Every year, nonprofit tech enthusiasts gather for the Nonprofit Technology Network’s annual conference. It’s a frenzied weekend of networking, exhibitions, and break-out sessions on different topics. It’s an awesome couple of days, but if you missed out this year, we’ve got you covered. Here are some of the best fundraising gems tweeted by conference-goers:
1. “You should never have to go four steps deep to find anything on a web site.” #14ntc #14ntcpersonas — Cody Switzer (@clswitzer) March 13, 2014
Your website should never be complicated. If someone has to click and click and click to get to your donation page, you’re going to lose your donors’ interest. Period. Instead of making them click through a bunch of pages to get to the right giving campaign or event page, try setting up restrictions on your form and letting your donors choose from there!
2. “All nonprofits are tech nonprofits. Whatever you are doing, some of it can be done better with technology.” #14ntc — Maddie Grant (@maddiegrant) March 13, 2014
If you don’t think your nonprofit needs up-to-date technology, think again! Having updated tools that are more efficient than, say, humongous Excel spreadsheets will save your employees’ time and sanity.
3. “Change is a threat when done to me. An oppty when done by me.” #14NTCchange (@RosabethKanter) #14ntc pic.twitter.com/FWZ1ynr59Q @amydemaria — Amanda P. (@LivingUnited) March 13, 2014
Change can be threatening! Take the bull by the horns and turn that threat into an opportunity.

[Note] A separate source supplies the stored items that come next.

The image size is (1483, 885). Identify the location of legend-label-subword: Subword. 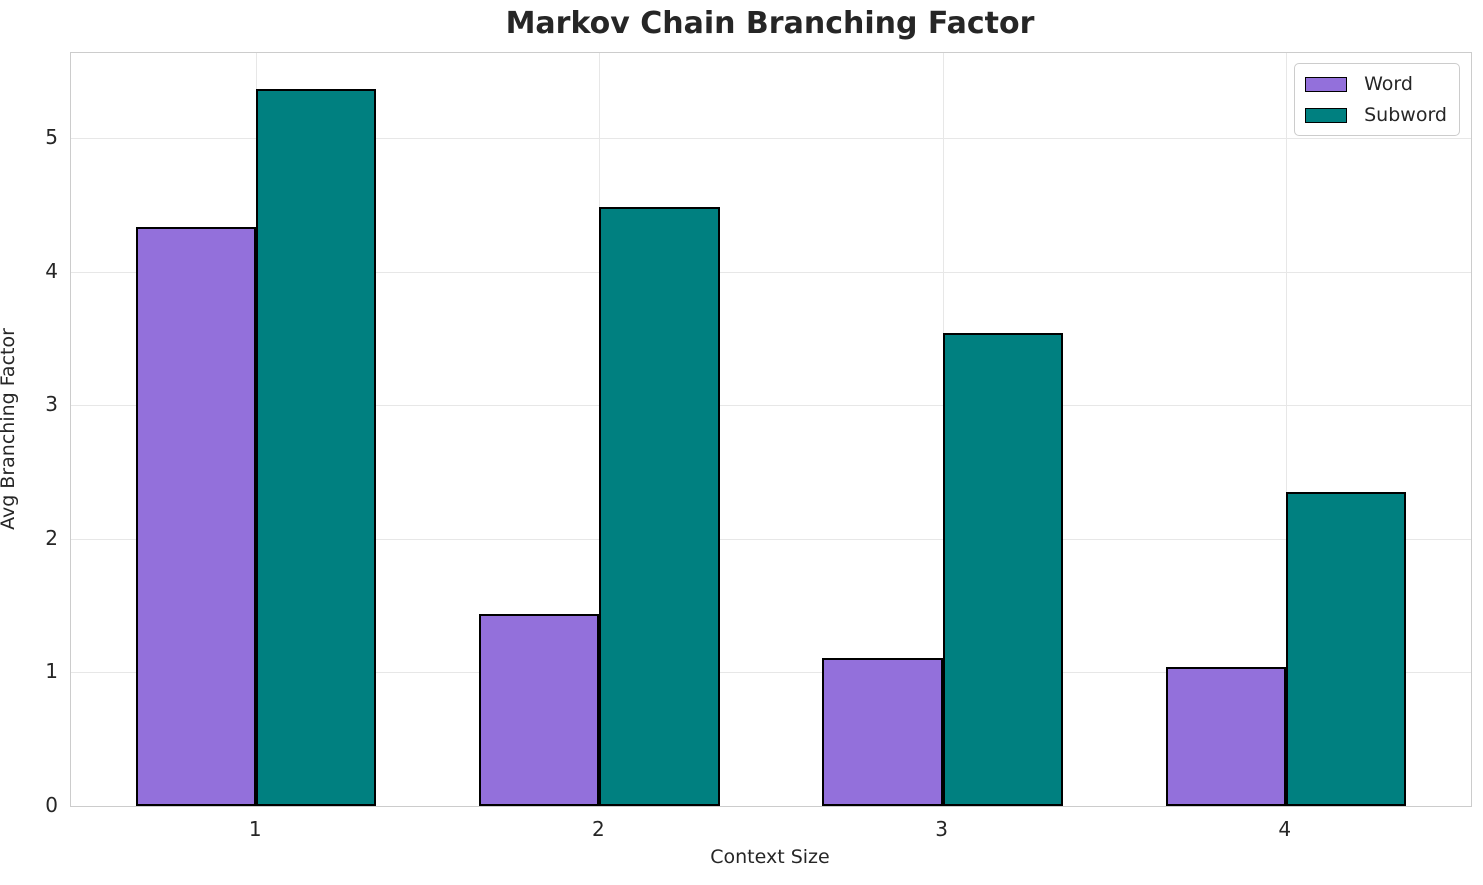
(1406, 115).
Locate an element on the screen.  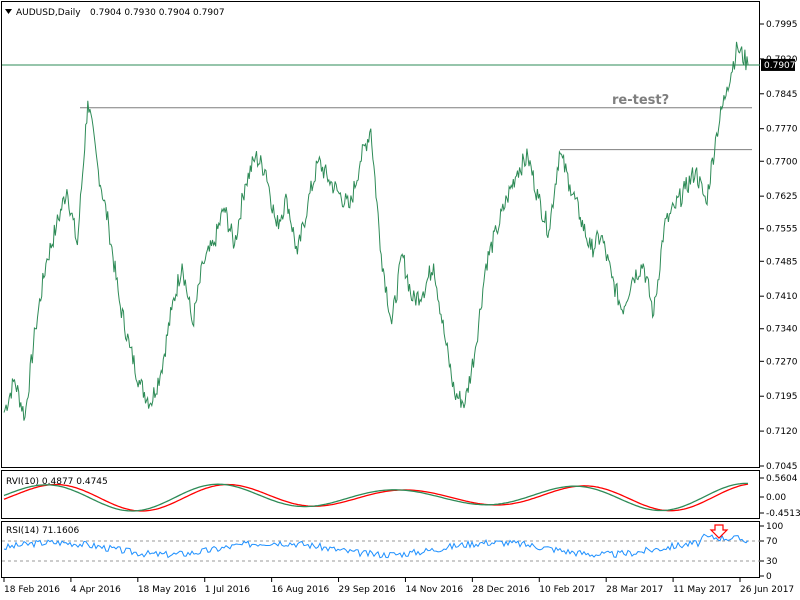
current-price-box is located at coordinates (778, 64).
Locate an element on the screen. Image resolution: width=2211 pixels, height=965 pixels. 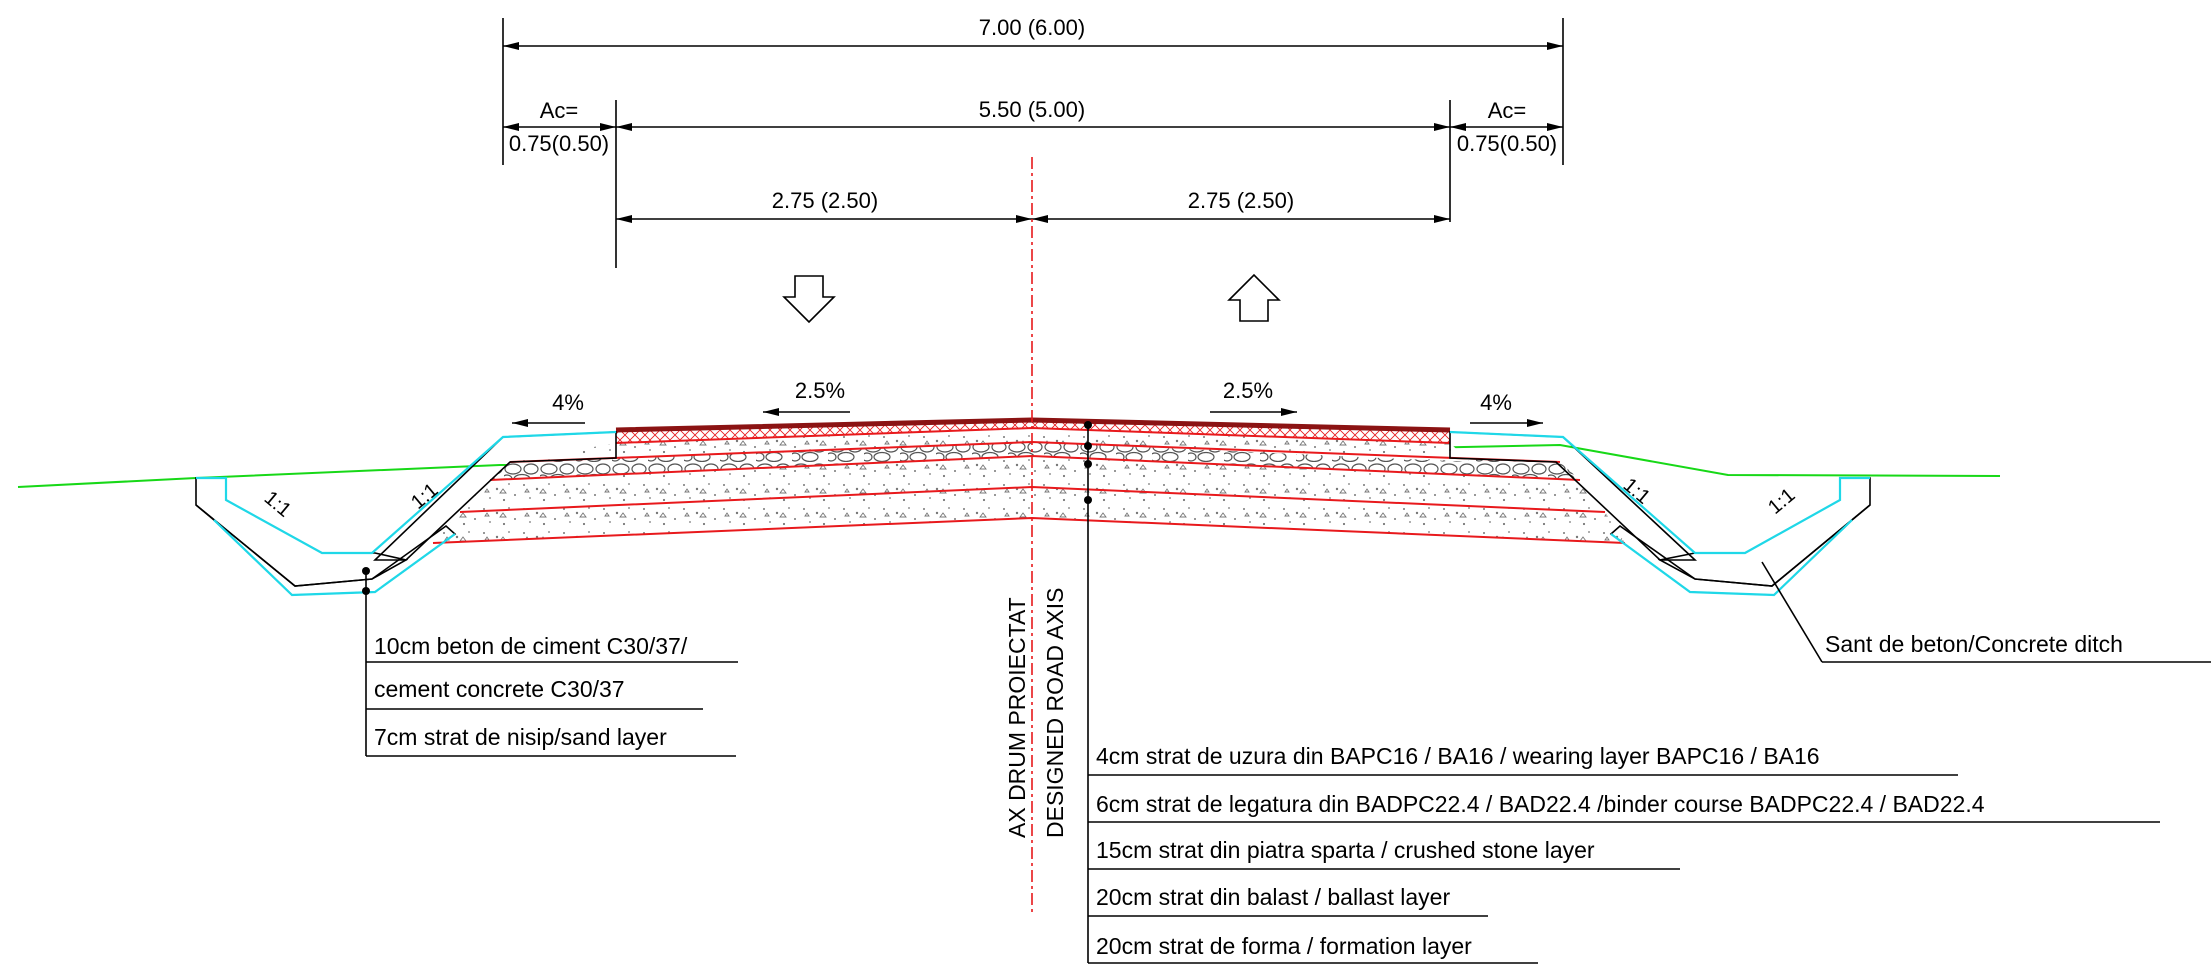
left-ditch is located at coordinates (406, 514).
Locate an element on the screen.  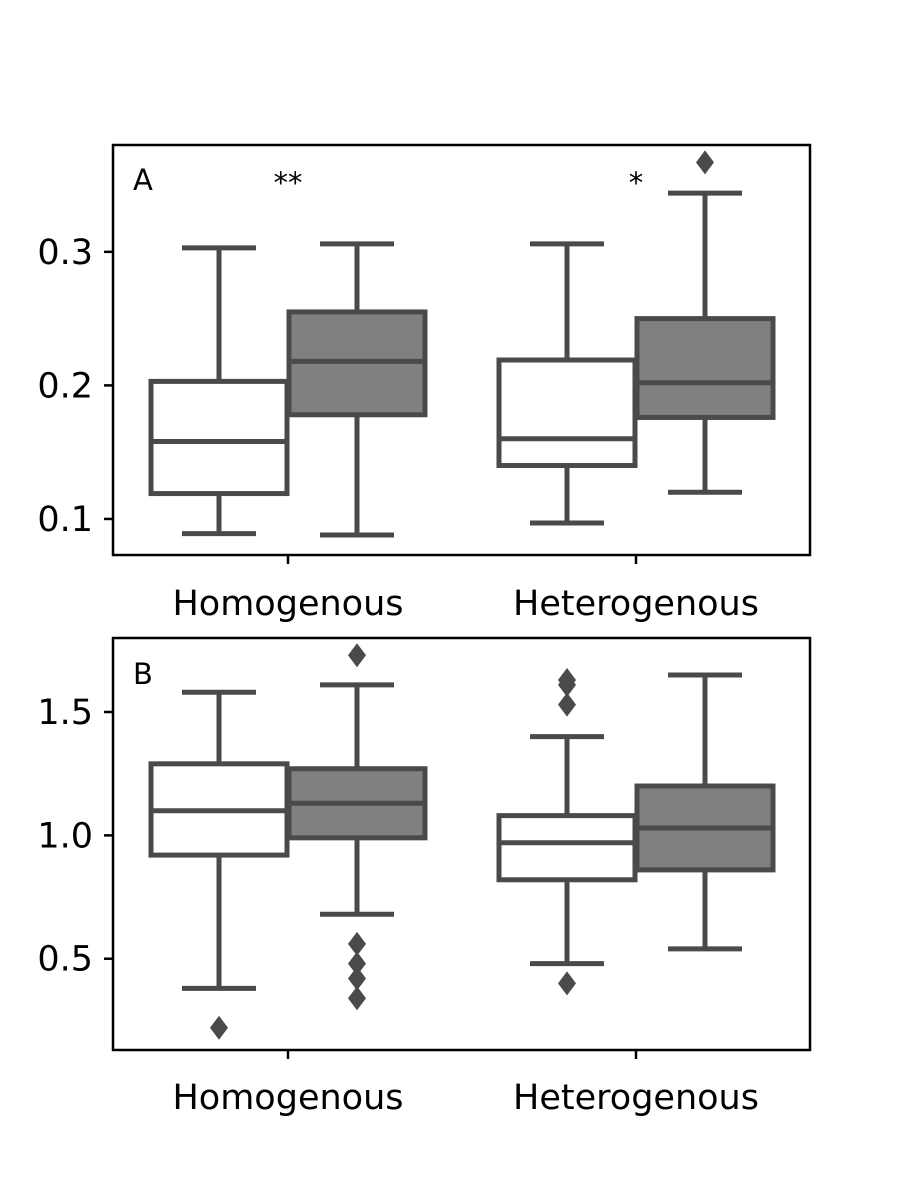
significance-marker: ** is located at coordinates (288, 183).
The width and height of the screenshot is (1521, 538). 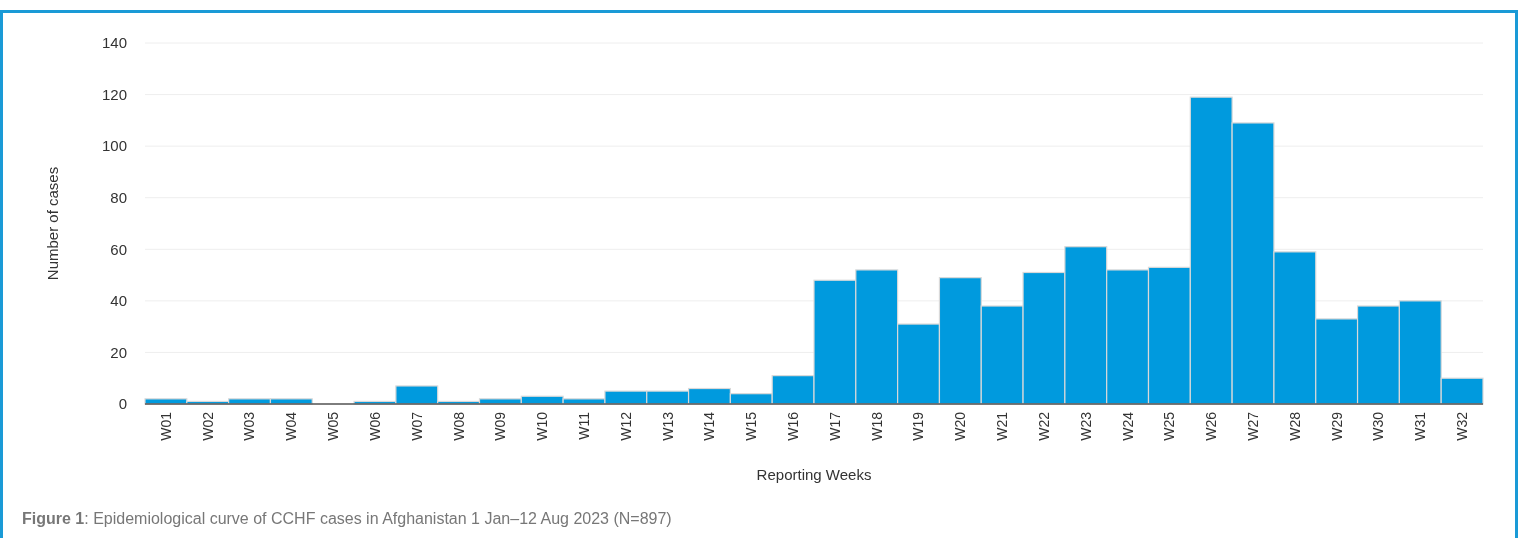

4. “Facebook is for the heart, Twitter is for the brain.” #14NTCacbigdata #14NTC — Mark Hrywna (@mhrywna) March 13, 2014
Knowing how to target your content to different groups on social media is critical to a successful social campaign. Facebook is best for tugging at audiences’ heartstrings, and Twitter is the best for sharing hard facts and knowledge.
5. “You can’t win a campaign w/#socialmedia, but you will lose without it” #14ntcglobal #14ntc — Joleen Ong (@joleendearest) March 13, 2014
Fundraising isn’t as easy as getting a couple thousand “likes” on Facebook. A good social strategy alone won’t accomplish your fundraising goal, but NOT having a good strategy can break you.
6. “If you don’t think technology is part of everyone’s job, then try getting things done without it.” #14ntc — Steve MacLaughlin (@SMacLaughlin) March 14, 2014
From the board president to the summer intern, technology is a critical part of every team member’s job. Make sure they have the tools they need to make your nonprofit a success.
7. “Don’t treat donors all the same, analyze where your spending marketing $$. @CardinalPath ‘Not all donors provide same value'” #14ntc — Raymund Flandez (@raymundf23) March 14, 2014
If you’re spending the same amount of marketing effort on small events as you are on, say, your major gifts procurement, you probably need to reevaluate your strategy. Be deliberate and careful about your spending to get the best returns on your investment.
8. “Always was, always will be // Your brand now is more than your logo, more than your copy and your fonts.” #14NTCux #14NTC — Jereme Bivins (@jcbivins) March 14, 2014
Your brand is more than the color scheme on your website. Your brand is who you are, what you do, and how you do it. Basically, your brand is what people think of when they hear your name. Your job isn’t over when you finally choose what sans-serif font you want in your e-mails; there’s more to it than that!
9. “Yes! Jason Wilson from @nokidhungry says: ‘The general public is not your audience. Get specific.'” #14NTCWinIt #14ntc — Leah Stern (@leahmstern) March 14, 2014
Successful nonprofit marketing should be segmented and specific. Learn about the different types of donors that support you and tailor your messages to fit them.
10. “Don’t broadcast your message with the expectation that millennials will reply. Have a conversation.” #14NTCgeny #14NTC — Shubhagata Sengupta (@shubsengupta) March 14, 2014
Nobody, especially not millennials, are sitting around on their computers waiting for your newest update. Stay at the forefront of your audience’s minds by engaging with them and listening to what they have to say.